NVIDIA HPL Benchmark#

x86 package folder structure#

hpl.sh script in the root directory of the package to invoke the xhpl executable.

The NVIDIA HPL benchmark in the folder ./hpl-linux-x86_64 contains:

  • xhpl executable

  • Samples of Slurm batch-job scripts in sample-slurm directory

  • Samples of input files in sample-dat directory

  • README, RUNNING, and TUNING guides

aarch64 package folder structure#

hpl-aarch64.sh script in the root directory of the package to invoke the xhpl executable for NVIDIA Grace CPU.

hpl.sh script in the root directory of the package to invoke the xhpl executable for NVIDIA Grace Hopper or NVIDIA Grace Blackwell.

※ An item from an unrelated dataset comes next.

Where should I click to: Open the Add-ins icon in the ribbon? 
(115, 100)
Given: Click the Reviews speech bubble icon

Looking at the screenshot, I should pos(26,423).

  • NVIDIA Grace CPU only NVIDIA HPL benchmark in the folder ./hpl-linux-aarch64 contains:

    • xhpl executable for NVIDIA Grace CPU

    • Samples of Slurm batch-job scripts in sample-slurm directory

    • Samples of input files in sample-dat directory

    • README, RUNNING, and TUNING guides

  • The NVIDIA HPL benchmark in the folder ./hpl-linux-aarch64-gpu contains:

    • xhpl executable for NVIDIA Grace Hopper or NVIDIA Grace Blackwell

    • Samples of Slurm batch-job scripts in sample-slurm directory

    • Samples of input files in sample-dat directory

    • README, RUNNING, and TUNING guides

Running the NVIDIA HPL Benchmarks on x86_64 with NVIDIA GPUs, NVIDIA Grace Hopper, and NVIDIA Grace Blackwell systems#

The NVIDIA HPL benchmark uses input format as the standard Netlib HPL benchmark. Please see the Netlib HPL benchmark to get started with the HPL software concepts and best practices.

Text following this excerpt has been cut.